Ahem, We Have Just Had A Report Someone Has Broke Into Your Blog

I have been skulking around since mid last week after receiving the news that my wee SEO blog had been hacked. Its difficult to explain the feeling, the best I can pit it against was when the sister-in-law had her house burgled – how she cringed at the thought of an unknown someone traipsing through her stuff. Perhaps some may feel that’s quite a strong similarity to assign a blog hack against – to tell the truth that’s just the tip of my anger.

In truth my sister-in-law had some support that we webmasters haven’t got. She could inform the Police of the crime that took place – the insurance people helped her refurbish those tainted memories however she soon moved on – never fully comfortable after the incident.

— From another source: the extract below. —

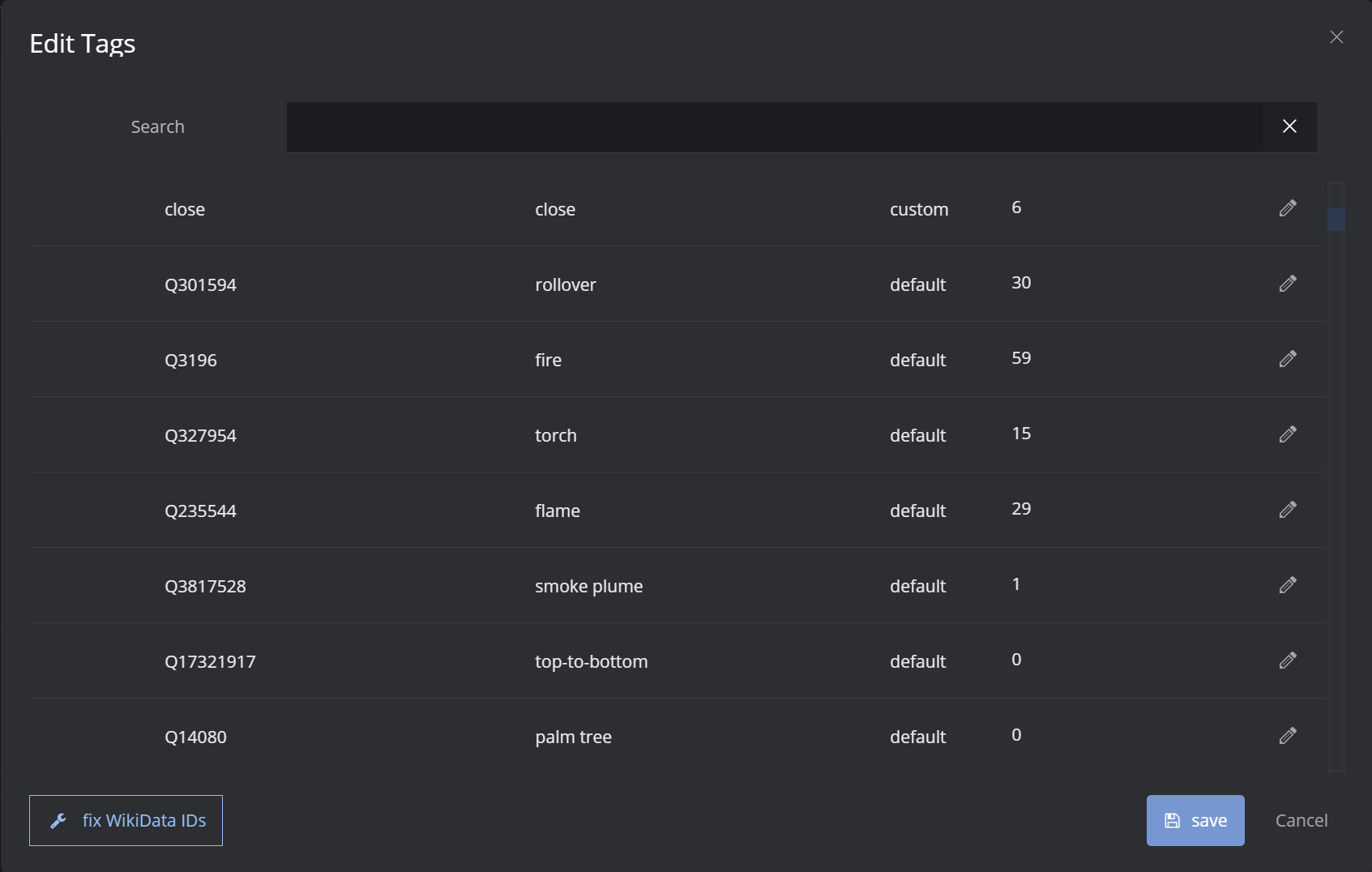Click pencil icon for palm tree tag
The image size is (1372, 872).
[x=1287, y=736]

What do we have, not a lot truth be told. I did follow the link to the official Google Webmaster Blog appropriately titled ‘My site’s been hacked – now what?‘ There you’ll find the opening line proclaim ‘All right, you got hacked.’ Sorta lays a cold impression on you that one. The info contained within is straight forward to understand – no big, confusing statements – just matter-of-fact ways to minimise the damage – after all, it is all about damage control – both with Google (protecting their search results from spam links) and with the webmaster.

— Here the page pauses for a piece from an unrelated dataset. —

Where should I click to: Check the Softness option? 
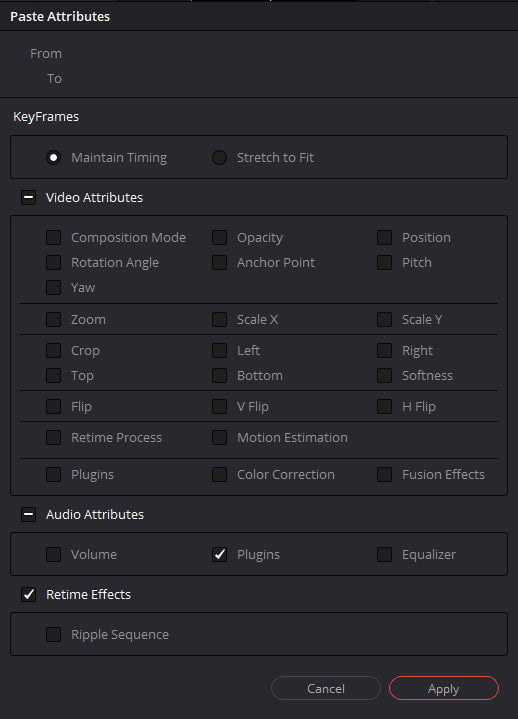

Just how scary this all is…

I decided to see what damage is being done at the moment with this spread of hacking blogs. My findings are astonishing. If this continues at this rate then the search results are going to become a complete mess.

Have a look at this search term in yahoo : Click Here!

It returns 95,800 pages. I trawled through the top 10 pages and its not a pretty picture.

The range of the sites hacked are extraordinary – I found the official site of Andy Summers from the pop band The Police fame had fell foul, an Online Security site, Library.ie and a well know CSS design Guru. I could go on and on but its too depressing.

This is a problem, this is a big problem. WordPress, Google, Yahoo or someone has to look at this – they have to take some form of action to inform these sites of the problem – receiving emails from Technorati don’t mean jack to the majority of these site owners – they have to be told their harvesting spammy links within their premises and be shown how to deal with it.

TBH being a marketer I thought this may be a unique business opportunity – inform those that have been affected, show some comfort and help fix the problem for them at a slight cost but thought better of it. I know how I would feel if someone rapped on my door and broke the news to me then said we can fix it for a price – my hands would be round their neck Homer / Bart style.